What you are asked to do.
Reproduce the stretch of lines below from the line containing "The width and" through the line containing "center [150, 708].", with both ends included, and nothing else. Leave the pictures out of the answer.

Data for processing.
━━━━━━━━

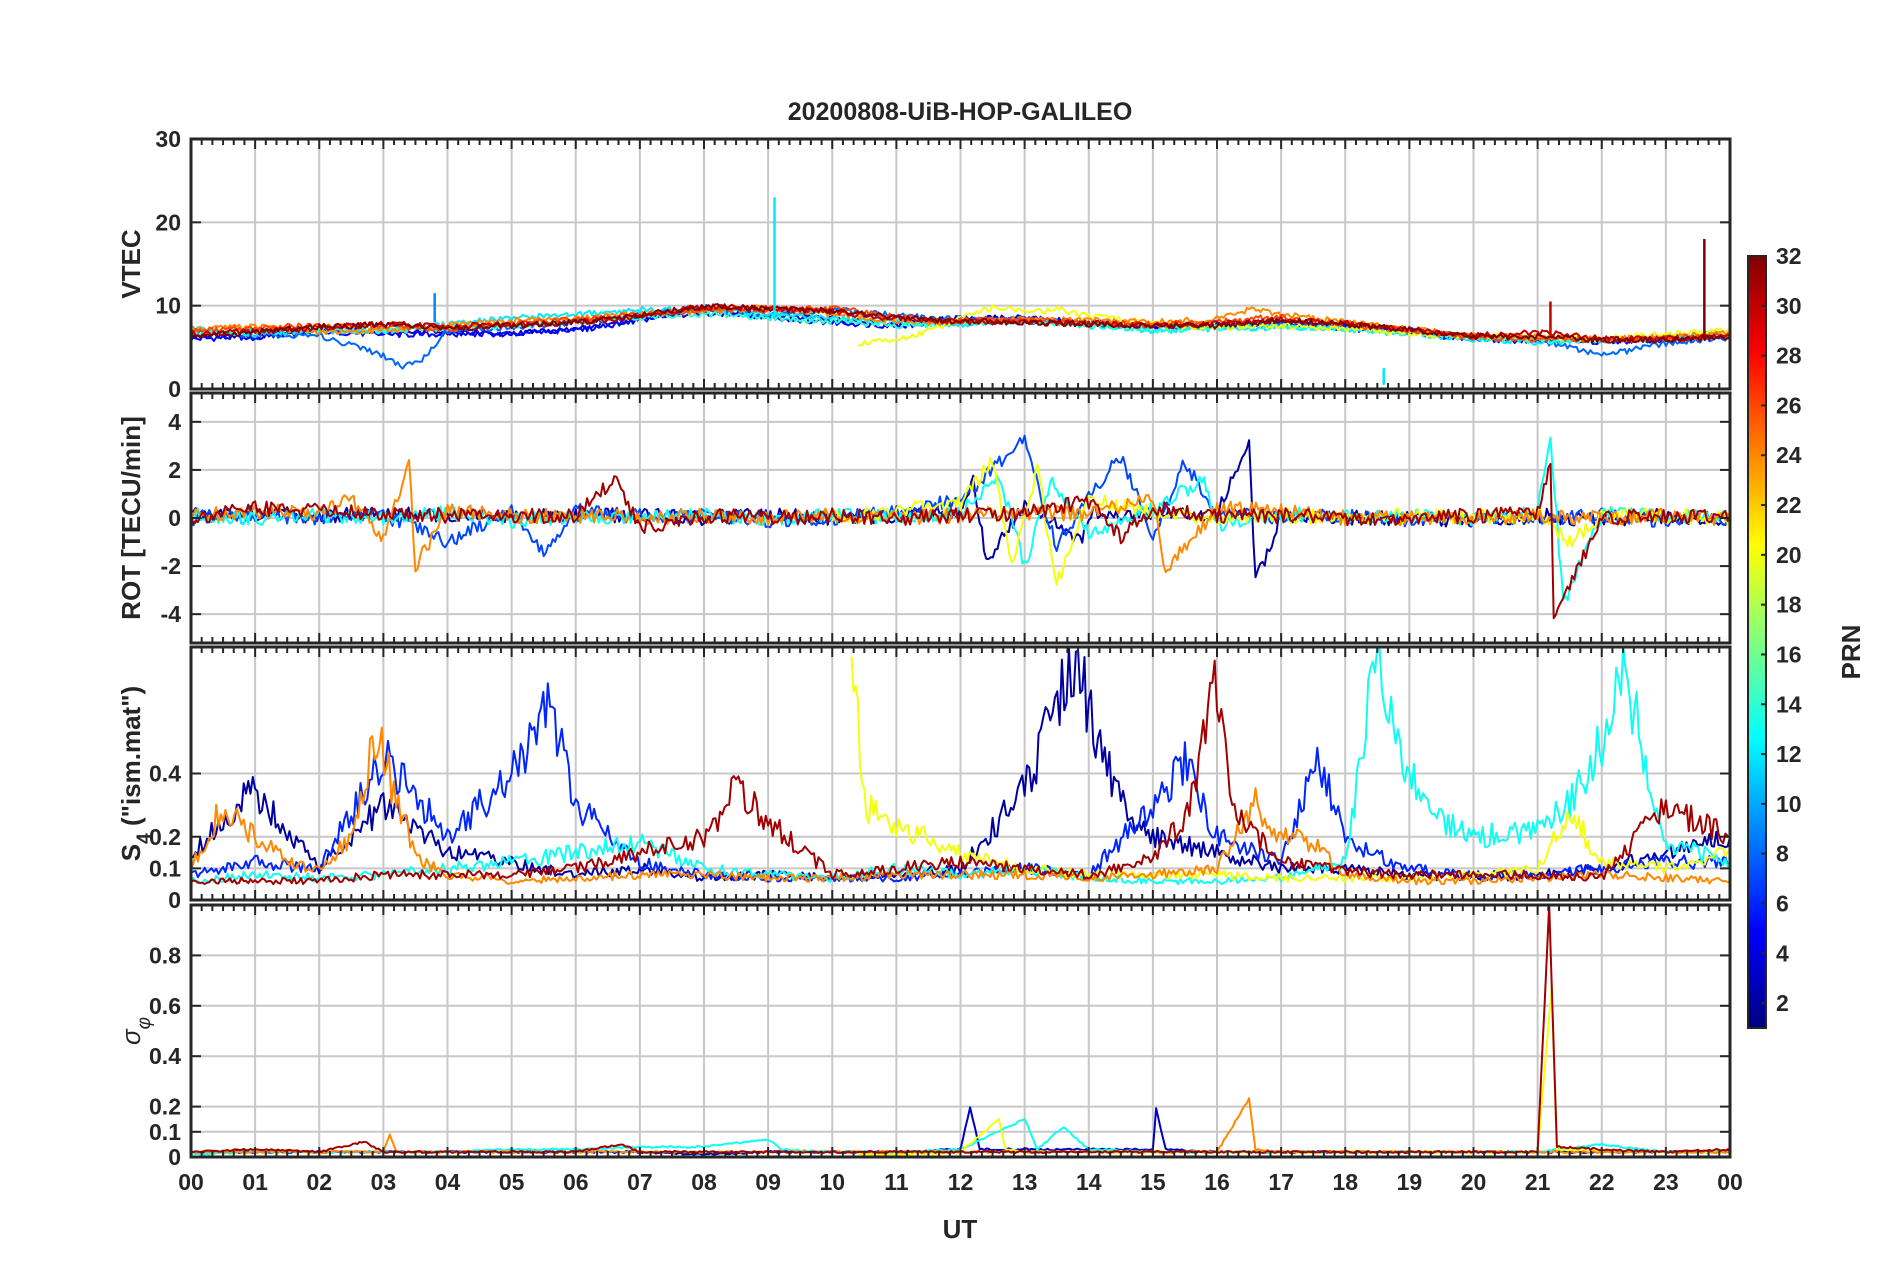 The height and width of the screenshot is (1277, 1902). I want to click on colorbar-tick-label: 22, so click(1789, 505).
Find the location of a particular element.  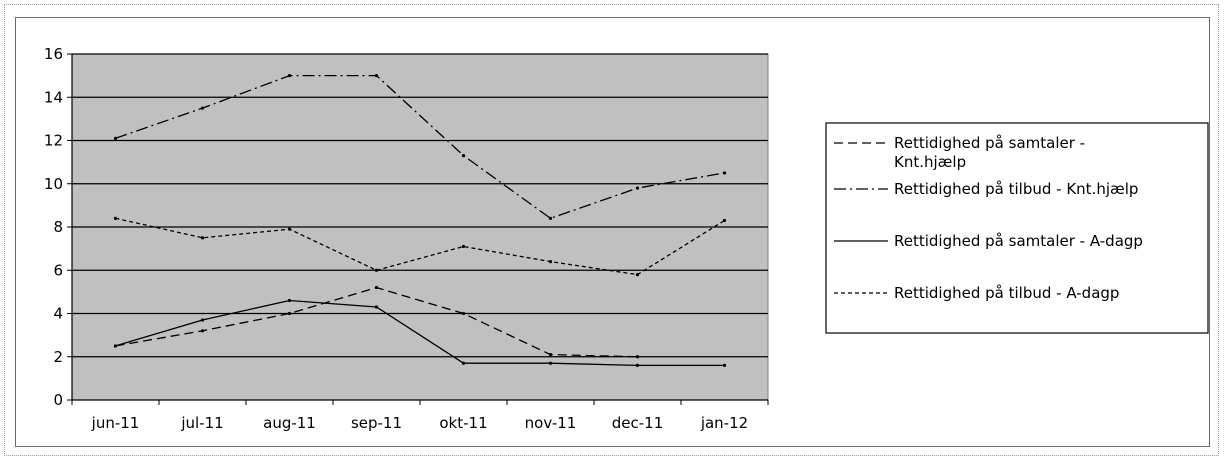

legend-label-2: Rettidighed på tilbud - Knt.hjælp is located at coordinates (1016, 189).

━━━━━━━━

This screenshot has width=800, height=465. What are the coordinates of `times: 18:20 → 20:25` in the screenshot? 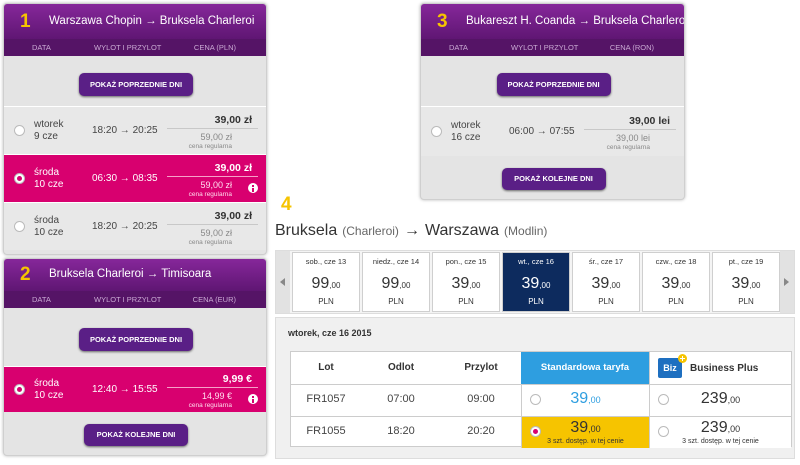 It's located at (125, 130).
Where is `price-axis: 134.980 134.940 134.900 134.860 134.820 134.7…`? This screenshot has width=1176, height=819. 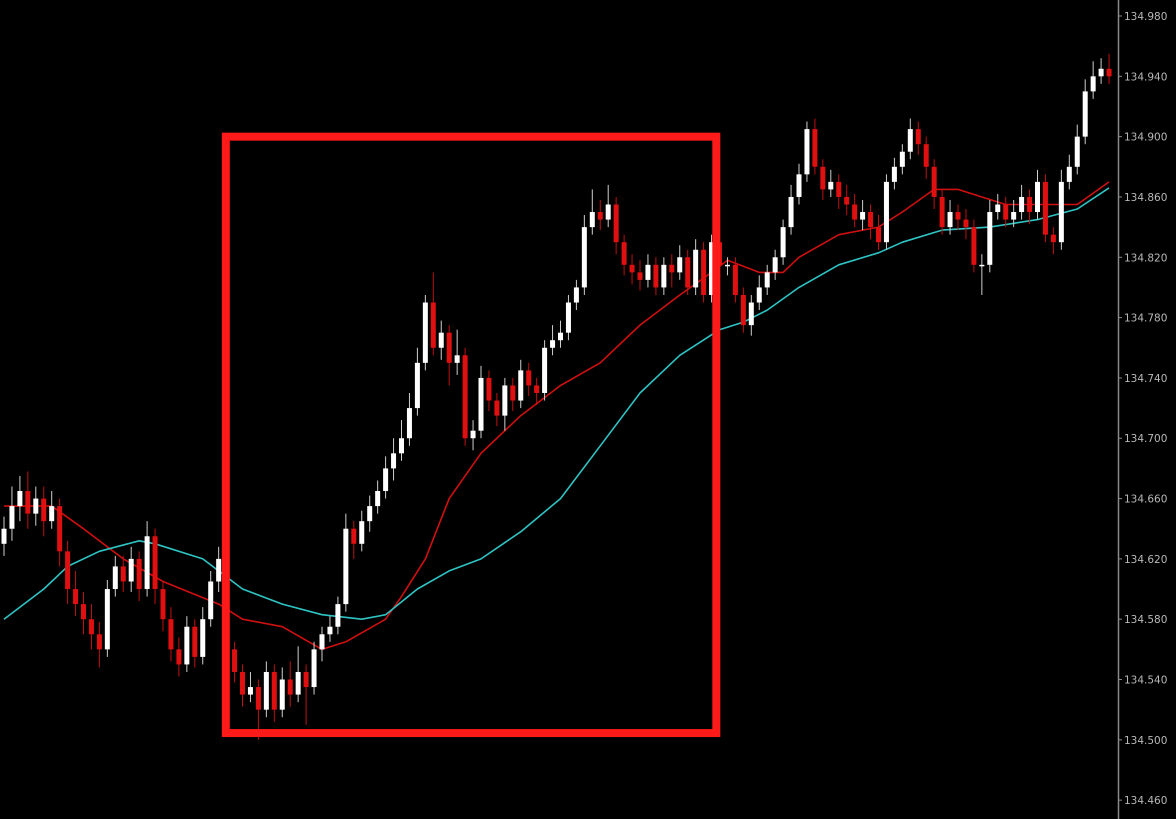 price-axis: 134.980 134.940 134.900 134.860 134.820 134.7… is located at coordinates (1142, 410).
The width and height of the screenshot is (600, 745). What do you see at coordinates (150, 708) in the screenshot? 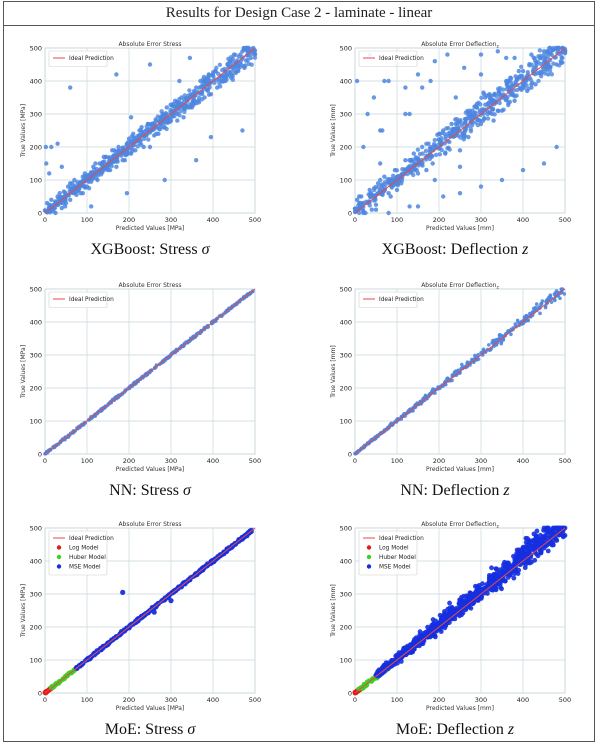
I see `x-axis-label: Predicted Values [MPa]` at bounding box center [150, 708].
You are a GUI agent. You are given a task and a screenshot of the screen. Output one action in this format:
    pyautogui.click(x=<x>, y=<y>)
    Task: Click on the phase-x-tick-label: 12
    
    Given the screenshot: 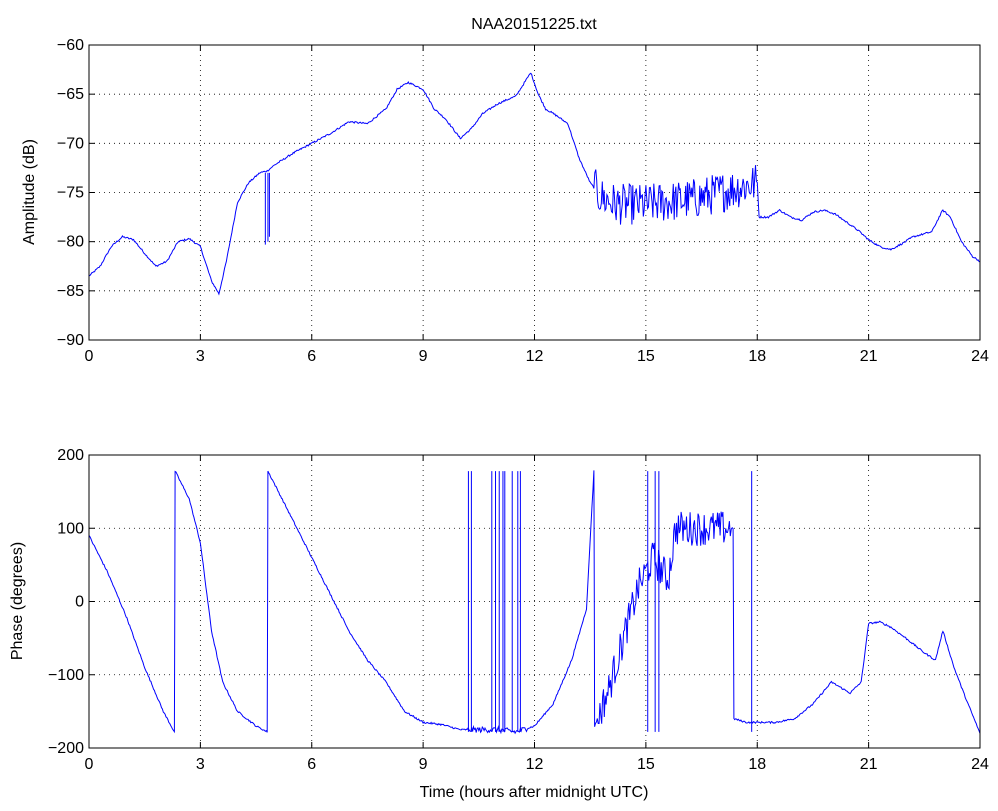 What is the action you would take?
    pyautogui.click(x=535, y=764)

━━━━━━━━

Expected answer.
The width and height of the screenshot is (600, 745). What do you see at coordinates (150, 708) in the screenshot? 
I see `x-axis-label: Predicted Values [MPa]` at bounding box center [150, 708].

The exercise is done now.